Le général de Nonancourt voulait aller voir comment était la maison de sa fille à Lunéville. Il a demandé où elle était ne trouvant plus la rue. On lui a montré un tas de cendres…Tous les villages des environs de Nancy sont ainsi. C’est épouvantable.

Mardi 15 septembre 1914

Il est tout à fait vrai que l’empereur d’Allemagne assistait à nos combats du 6 et 7 septembre, tout près de Nancy. Il était près du fort d’Amance quand ses soldats montaient à l’assaut. Il comptait faire une entrée triomphale à Nancy après le bombardement. Il avait même promis à l’Impératrice comme bouquet de fête le 28 août à Nancy. Il venait de Metz, il a assisté du haut de la colline où, parait-il, il était seul à la retraite de ses troupes. Trois fois ses soldats sont montés à l’assaut du fort d’Amance. La première fois, ils avaient envoyé des obus. Nos artilleurs n’avaient pas répondu. Ils pensaient qu’il n’y avait plus d’artillerie. Ils montent avec leur musique et leurs fifres et lorsqu’ils étaient près du fort, on les canonne. Ils se sont sauvés. Deux fois de suite, ils sont encore remontés à l’assaut. On les a fait redescendre. A la fin, cela a été une véritable retraite. Ils sont partis au galop et ont emmené toute leur artillerie. L’empereur a quitté sans prononcer une parole et il est retourné à Metz. C’est grâce à la résistance du fort d’Amance que la ville de Nancy n’a pas été envahie car les Allemands auraient bombardé Nancy et seraient certainement entrés. Ils n’étaient plus qu’à dix kilomètres. Nous avons vécu pendant 3 semaines toujours en inquiétudes se demandant chaque jour si les Allemands n’entreraient pas. On entendait les canons continuellement pendant 15 jours. C’est grâce à notre artillerie qui est parfaite que Nancy a échappé. Les dégâts du bombardement sont évalués à plus d’un million.

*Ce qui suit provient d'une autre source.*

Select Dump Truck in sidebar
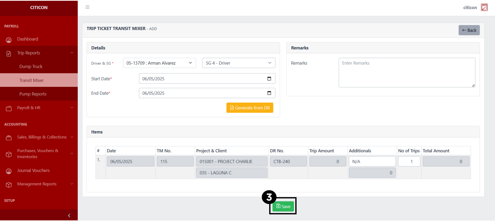 coord(31,67)
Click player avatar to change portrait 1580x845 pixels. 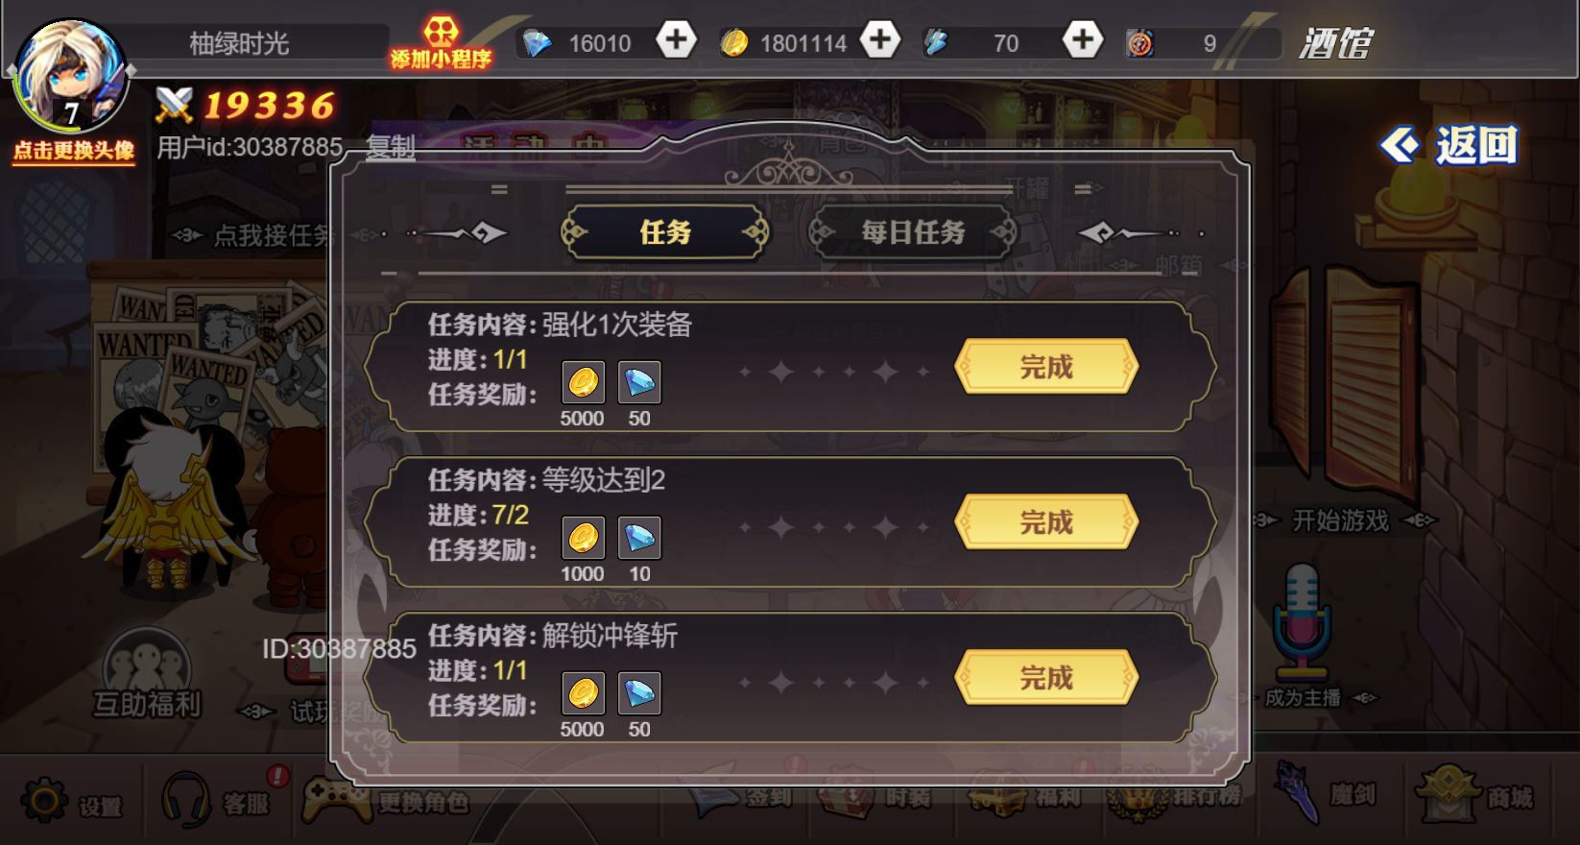[x=69, y=77]
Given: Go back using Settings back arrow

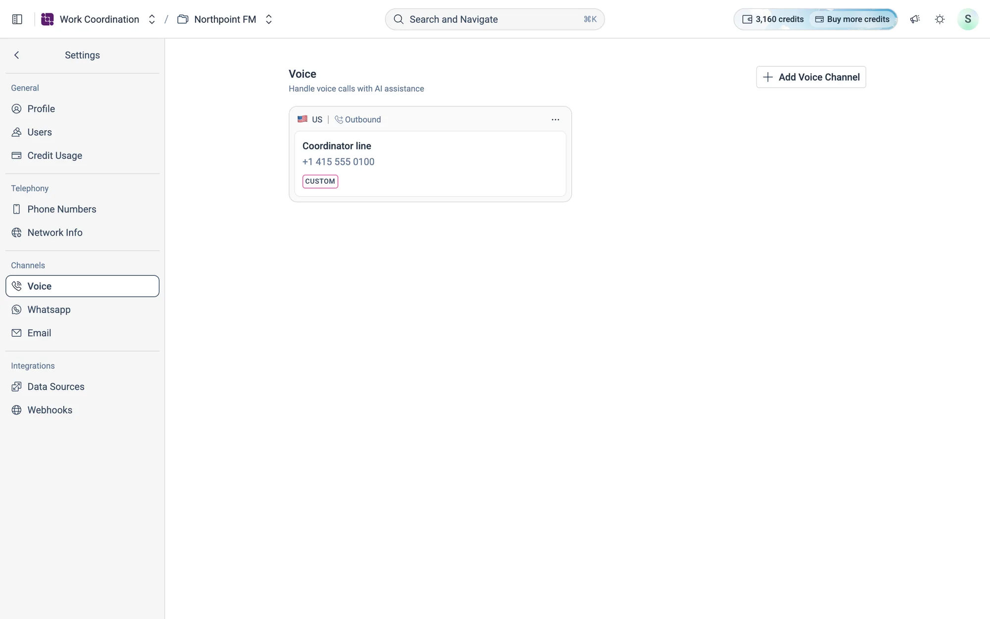Looking at the screenshot, I should [17, 55].
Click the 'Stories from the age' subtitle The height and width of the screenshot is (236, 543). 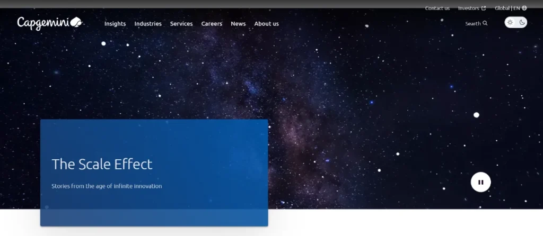[107, 186]
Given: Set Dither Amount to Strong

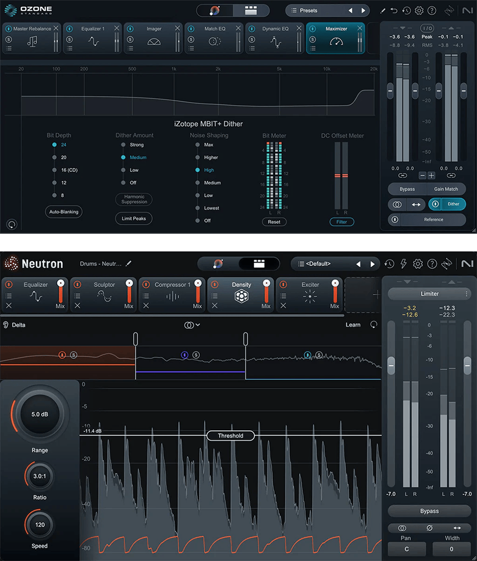Looking at the screenshot, I should (123, 145).
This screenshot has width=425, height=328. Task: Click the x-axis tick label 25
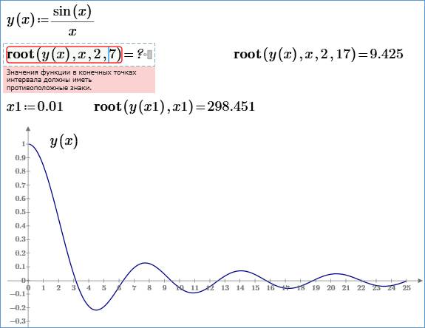(407, 288)
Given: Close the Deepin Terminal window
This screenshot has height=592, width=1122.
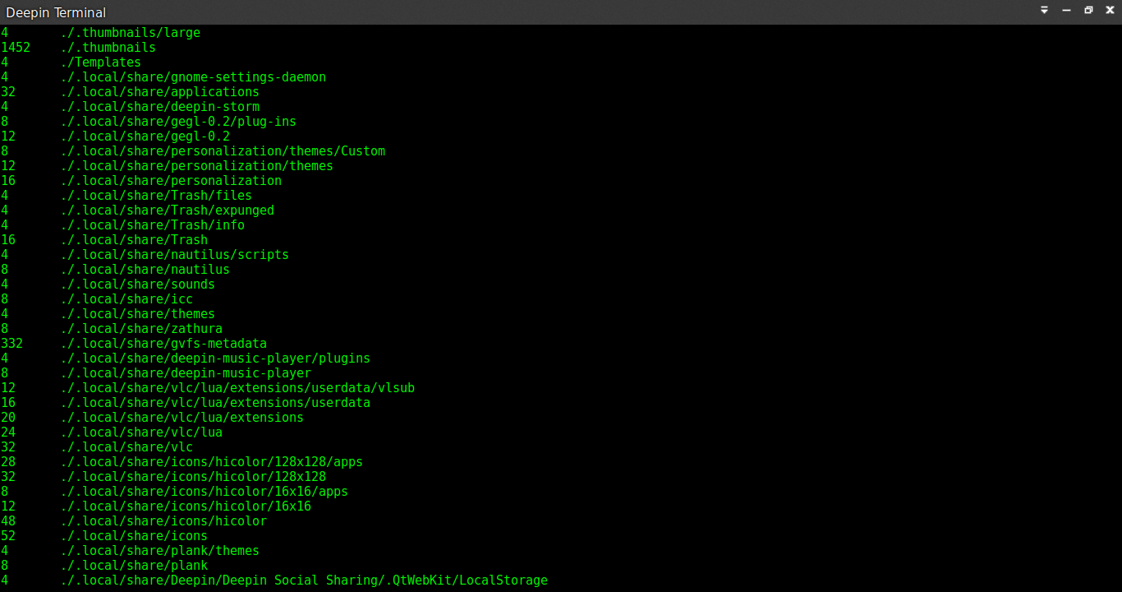Looking at the screenshot, I should pyautogui.click(x=1111, y=10).
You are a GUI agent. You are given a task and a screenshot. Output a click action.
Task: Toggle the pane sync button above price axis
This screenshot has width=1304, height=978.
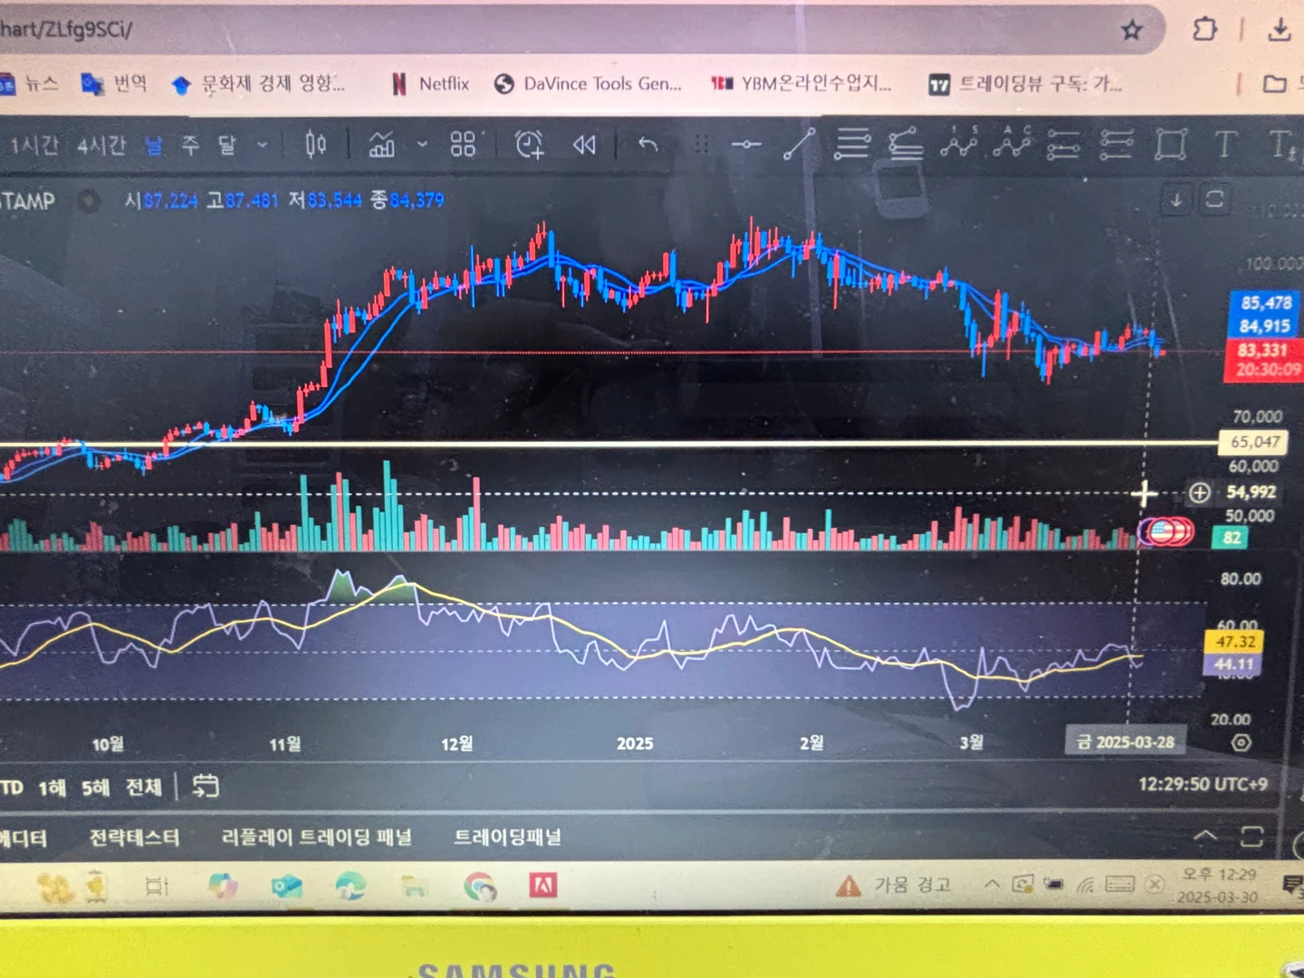[x=1214, y=199]
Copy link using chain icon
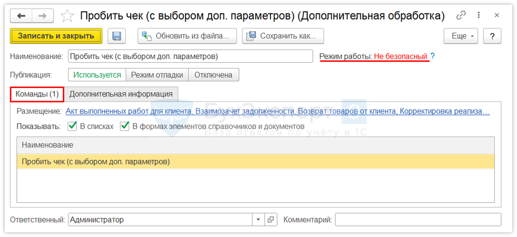The height and width of the screenshot is (237, 517). 461,15
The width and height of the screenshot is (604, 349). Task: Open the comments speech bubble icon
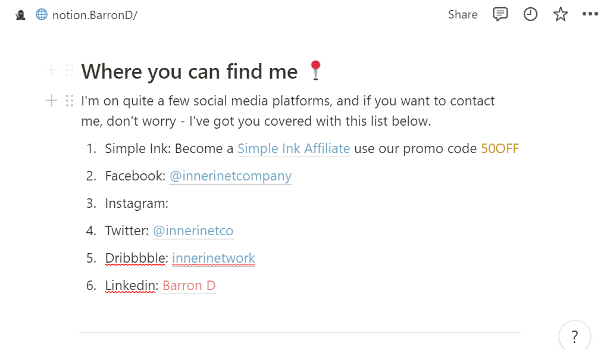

Si les Allemands avaient pu entrer à Nancy, ils auraient tout incendié car ils étaient trop furieux d’être restés aux environs de Nancy plus de 9 semaines sans pouvoir y entrer et surtout d’avoir perdu tant d’hommes.

Edouard qui était parti avec l’artillerie et qui devait aller défendre le fort de Troyon dans la Marne n’est pas parti dans la nuit de dimanche. L’Etat-major a donné contre ordre. Les artilleurs du 20ème corps et les fantassins vont par petite étape renforcer les autres du côté d’Etain et de Verdun.

Les Allemands qui étaient domiciliés à Nancy avant la guerre avaient reçu l’ordre de l’Allemagne au moment de la mobilisation de ne pas rejoindre leurs corps en Allemagne. Ils n’avaient qu’à se trouver place Stanislas à une date déterminée et qu’ils se joindraient à l’armée allemande. Les Allemands étaient sûrs d’occuper Nancy le 3ème jour, Reims le 5ème et Paris le 12ème jour.

On a même trouvé dans le logement d’un de ces Allemands qui séjournait à Nancy son uniforme allemand qu’il devait mettre pour rejoindre son régiment place Stanislas. Les voisins m’ont dit qu’à ce moment-là il allait tous les jours place Stanislas jusqu’à ce qu’il parte en Allemagne.